Police raid home of charter school superintendent

IPads, a grill and computer are among the items removed.

State investigators served a search warrant Wednesday as part of an investigation into allegations of theft in office that involves the superintendent of the Watkins Academy charter school.

Dayton police and agents from the Ohio Auditor of State’s office raided Bobbie Tyree’s Dayton home Wednesday afternoon and removed receipts, a grill and propane tank, vacuum, iPads and a computer from the house and vehicle in the driveway.

The search warrant affidavit, obtained by the I-Team, says it was served to investigate suspected theft in office for more than $11,000 in improper expenditures, though no criminal charges were brought by press time Wednesday.

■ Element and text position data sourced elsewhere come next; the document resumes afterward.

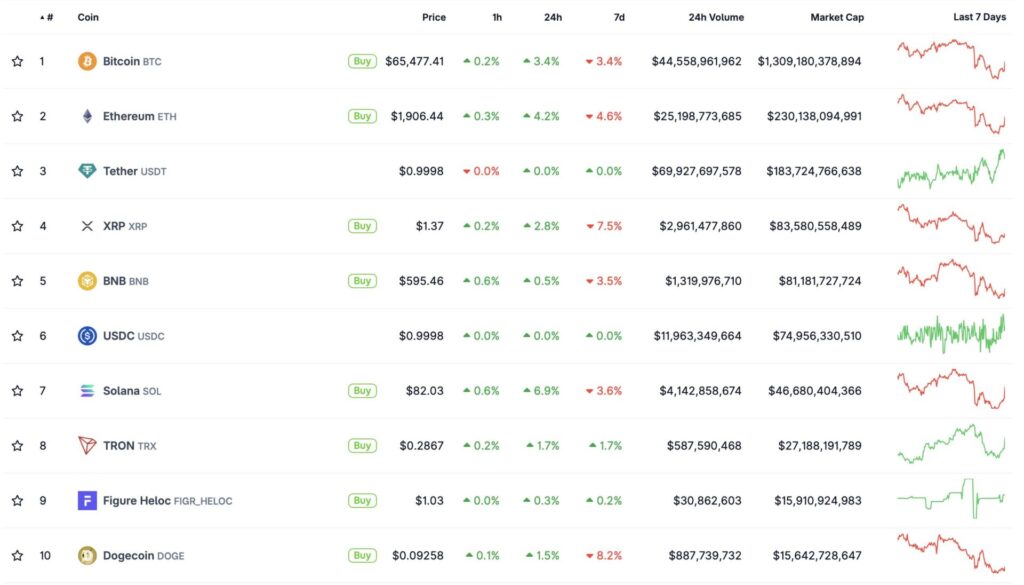Open Tether's green 7-day sparkline chart
The height and width of the screenshot is (585, 1024).
tap(950, 170)
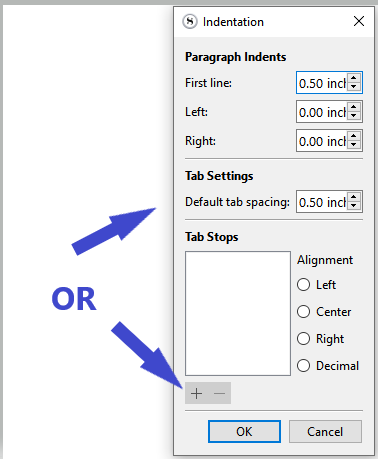This screenshot has width=378, height=459.
Task: Click the Scrivener logo in the title bar
Action: pyautogui.click(x=190, y=22)
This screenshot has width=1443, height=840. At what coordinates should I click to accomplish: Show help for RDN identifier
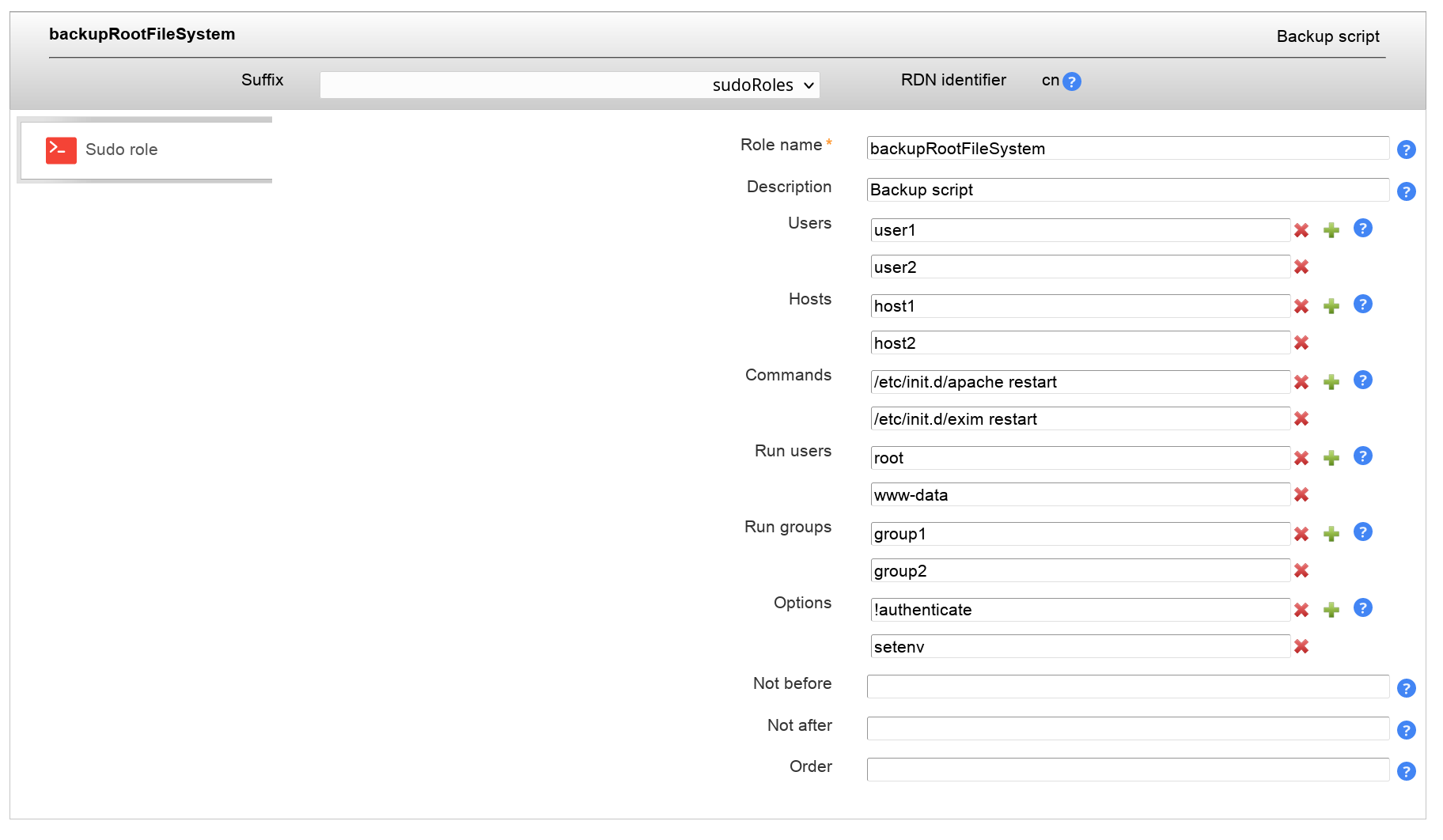coord(1072,81)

Tyree could not be reached for comment. Office workers at Watkins Academy at 4401 Dayton-Liberty Road would not provide comment.

The affidavit says the investigation follows a state audit of the school that identified suspicious debit expenditures including $2,200 in money orders, $349 in gift cards, $769 in gas — the school does not have any vehicles — and more than $3,400 in large items such as a desk, vacuum and grill.

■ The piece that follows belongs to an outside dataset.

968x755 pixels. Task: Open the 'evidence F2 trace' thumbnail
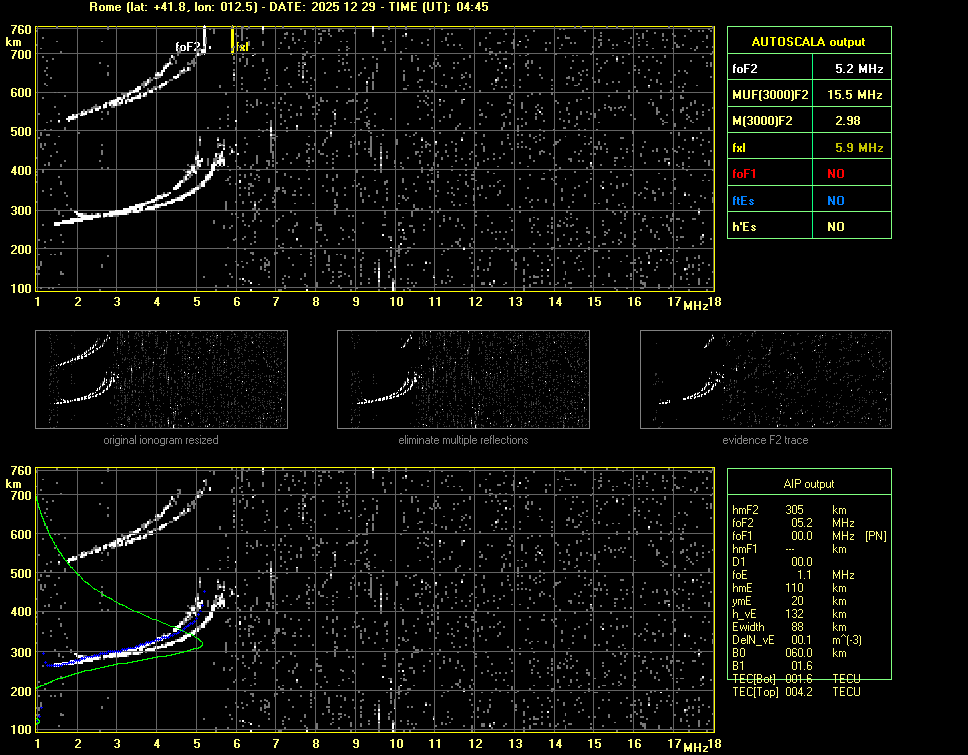765,379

Auditor’s office staff asked Tyree about the items in September and she said “they must have been thrown away or left at the previous location,” according to the search warrant filing.

Investigators drove to Tyree’s home, however, and photographed a grill matching the description on her back porch.

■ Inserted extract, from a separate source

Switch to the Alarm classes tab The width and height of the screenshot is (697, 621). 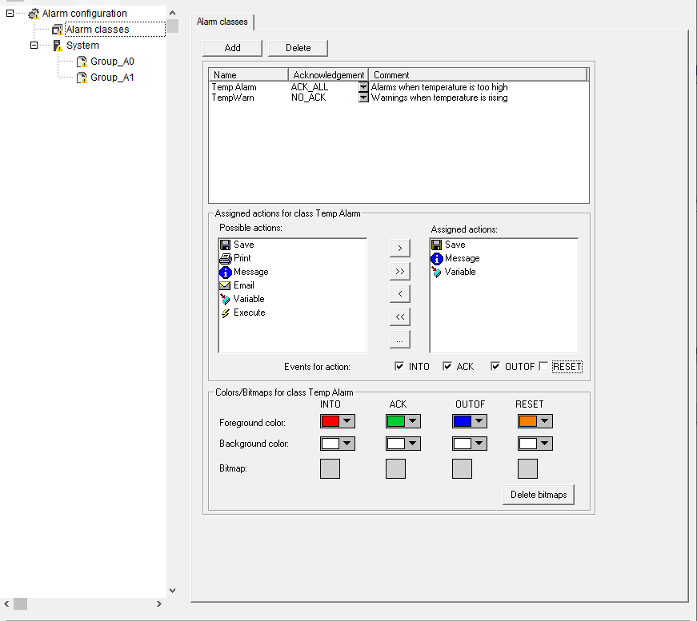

Investigators also questioned rentals of bounce houses — one the affidavit suggests may have been used for her 35th birthday Hawaiian Luau party — and trips Tyree took without board approval. She said she was visiting charter schools in other states, some of which report no record of her visiting, according to the affidavit.

The only open court action against Tyree in Montgomery County Common Pleas Court Wednesday was a January 2016 garnishment order against her filed by MidUSA Credit Union.

State records list the school’s treasurer as Brian Adams of Worthington-based Ohio Community School Consultants, Ltd. He did not return a call for comment.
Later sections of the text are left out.